RAG using Spring AI
Retrieval Augmented Generation (RAG) is a technique used to give LLMs access to specific data. In this post, we will build a RAG application using Spring AI and PostgreSQL.
What is RAG?
RAG combines the power of LLMs with specialized data. Instead of training a model on your data, you store your documents in a vector database. When a user asks a question, the system retrieves relevant chunks of data and provides them to the LLM as context.
What RAG Looks Like in Practice
I didn’t want to fine-tune a model or manage embeddings manually. The goal was to:
Upload documents (PDFs, text files, etc.)
Chunk and embed them automatically
Query them using metadata-based filtering
Let the LLM answer questions using retrieved context
Spring AI handles does most of the heavy lifting, which keeps the codebase small and readable.
Maven Dependencies
We need several Spring AI starters for OpenAI, PGVector, and document parsing.
<dependencies>
<dependency>
<groupId>org.springframework.ai</groupId>
<artifactId>spring-ai-starter-model-openai</artifactId>
</dependency>
<dependency>
<groupId>org.springframework.ai</groupId>
<artifactId>spring-ai-starter-vector-store-pgvector</artifactId>
</dependency>
<dependency>
<groupId>org.springframework.ai</groupId>
<artifactId>spring-ai-tika-document-reader</artifactId>
</dependency>
</dependencies>
Configuration
We configure the OpenAI model and PostgreSQL connection in application.yaml.
spring:
application:
name: rag
ai:
openai:
api-key: ${OPENAI_KEY}
chat:
options:
model: gpt-5-nano
embedding:
options:
model: text-embedding-3-small
vectorstore:
pgvector:
table-name: rag
schema-name: store
initialize-schema: true
datasource:
url: ${POSTGRES_URL}
username: ${POSTGRES_USERNAME}
password: ${POSTGRES_PASSWORD}
servlet:
multipart:
max-file-size: 50MB
Document Upload
The UploadController handles reading files using Apache Tika, splitting them into tokens, and storing them in the vector store.
@PostMapping("/file")
public ResponseEntity<String> uploadFile(@RequestParam("file") MultipartFile file) {
try {
TikaDocumentReader documentReader = new TikaDocumentReader(toResource(file));
TextSplitter textSplitter = new TokenTextSplitter();
vectorStore.add(textSplitter.split(documentReader.read()));
return ResponseEntity.ok("file successfully uploaded and processed");
} catch (IOException e) {
return ResponseEntity.status(500).body("Error processing file: " + e.getMessage());
} catch (Exception e) {
return ResponseEntity.status(500).body("Error: " + e.getMessage());
}
}
public Resource toResource(MultipartFile file) throws IOException {
return new InputStreamResource(file.getInputStream()) {
@Override
public String getFilename() {
return file.getOriginalFilename();
}
@Override
public long contentLength() throws IOException {
return file.getSize();
}
};
}
Chat with Context
The QuestionController retrieves relevant documents from PostgreSQL using QuestionAnswerAdvisor and generates a response from the LLM.

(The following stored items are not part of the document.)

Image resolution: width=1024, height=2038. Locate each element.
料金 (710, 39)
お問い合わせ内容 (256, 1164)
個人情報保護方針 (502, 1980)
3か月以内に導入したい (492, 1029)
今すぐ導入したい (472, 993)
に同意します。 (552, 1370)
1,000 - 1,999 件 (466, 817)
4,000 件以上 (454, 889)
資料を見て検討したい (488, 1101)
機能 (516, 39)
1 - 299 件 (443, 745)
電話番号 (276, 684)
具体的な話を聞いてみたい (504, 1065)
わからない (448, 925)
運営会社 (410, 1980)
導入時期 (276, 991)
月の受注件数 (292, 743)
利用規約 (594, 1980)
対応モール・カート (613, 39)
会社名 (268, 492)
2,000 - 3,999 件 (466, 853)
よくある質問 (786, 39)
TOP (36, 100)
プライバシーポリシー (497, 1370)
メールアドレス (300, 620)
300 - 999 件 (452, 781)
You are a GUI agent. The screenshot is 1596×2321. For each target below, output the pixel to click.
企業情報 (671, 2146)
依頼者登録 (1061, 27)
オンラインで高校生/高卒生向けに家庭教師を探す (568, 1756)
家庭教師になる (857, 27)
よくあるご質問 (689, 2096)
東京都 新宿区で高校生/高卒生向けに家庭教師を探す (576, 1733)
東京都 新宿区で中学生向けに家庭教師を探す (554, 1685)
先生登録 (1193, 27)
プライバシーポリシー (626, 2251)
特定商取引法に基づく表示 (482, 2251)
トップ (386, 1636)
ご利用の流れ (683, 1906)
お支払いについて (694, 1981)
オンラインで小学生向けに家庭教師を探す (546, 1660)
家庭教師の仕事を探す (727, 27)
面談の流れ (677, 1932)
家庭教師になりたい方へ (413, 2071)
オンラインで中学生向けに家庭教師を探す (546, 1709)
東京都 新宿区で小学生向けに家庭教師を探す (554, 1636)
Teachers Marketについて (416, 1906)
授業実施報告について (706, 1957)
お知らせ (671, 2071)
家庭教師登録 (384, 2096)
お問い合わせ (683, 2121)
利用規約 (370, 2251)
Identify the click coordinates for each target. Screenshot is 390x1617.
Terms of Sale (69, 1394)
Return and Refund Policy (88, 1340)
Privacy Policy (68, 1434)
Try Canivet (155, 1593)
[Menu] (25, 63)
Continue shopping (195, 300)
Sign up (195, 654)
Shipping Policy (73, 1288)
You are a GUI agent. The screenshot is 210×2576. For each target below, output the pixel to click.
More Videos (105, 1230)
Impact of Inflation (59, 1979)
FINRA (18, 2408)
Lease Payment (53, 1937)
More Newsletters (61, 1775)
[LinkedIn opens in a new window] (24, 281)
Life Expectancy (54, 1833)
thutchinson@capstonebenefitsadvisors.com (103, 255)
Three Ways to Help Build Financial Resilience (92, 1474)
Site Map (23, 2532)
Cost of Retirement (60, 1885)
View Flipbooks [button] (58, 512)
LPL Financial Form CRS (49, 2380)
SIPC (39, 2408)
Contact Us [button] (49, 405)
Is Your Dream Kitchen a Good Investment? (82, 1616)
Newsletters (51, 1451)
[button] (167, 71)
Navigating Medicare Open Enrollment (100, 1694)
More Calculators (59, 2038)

SearchRequest helps in filtering out the documents based on different filenames that were embedded, which is notebook param in the RequestParm.
@GetMapping("/rag/chat")
public String chat(@RequestParam(value = "prompt", defaultValue = "Tell me a joke.") String prompt,
@RequestParam(value = "notebook", defaultValue = "embed.txt") String notebook) {
long startTime = System.currentTimeMillis();
SearchRequest searchRequest = SearchRequest.builder()
.filterExpression(String.format("source == '%s'", notebook))
.build();
ChatResponse chatResponse = this.chatClient.prompt()
.user(prompt)
.advisors(QuestionAnswerAdvisor
.builder(vectorStore)
.searchRequest(searchRequest)
.build())
.call()
.chatResponse();
assert chatResponse != null;
Usage usage = chatResponse.getMetadata().getUsage();
int promptTokens = usage.getPromptTokens();
int completionTokens = usage.getCompletionTokens();
long endTime = System.currentTimeMillis();
long responseTime = endTime - startTime;
return String.format("""
Response from LLM is\s
%s
Prompt tokens used %s
Completion tokens used %s
Response time %s ms""",
chatResponse.getResult().getOutput().getText(),
promptTokens, completionTokens, responseTime);
}
Conclusion
Spring AI makes it easy to integrate vector stores and LLMs into a Java application. By using PgVectorStore and QuestionAnswerAdvisor, we can implement a full RAG pipeline with very little code.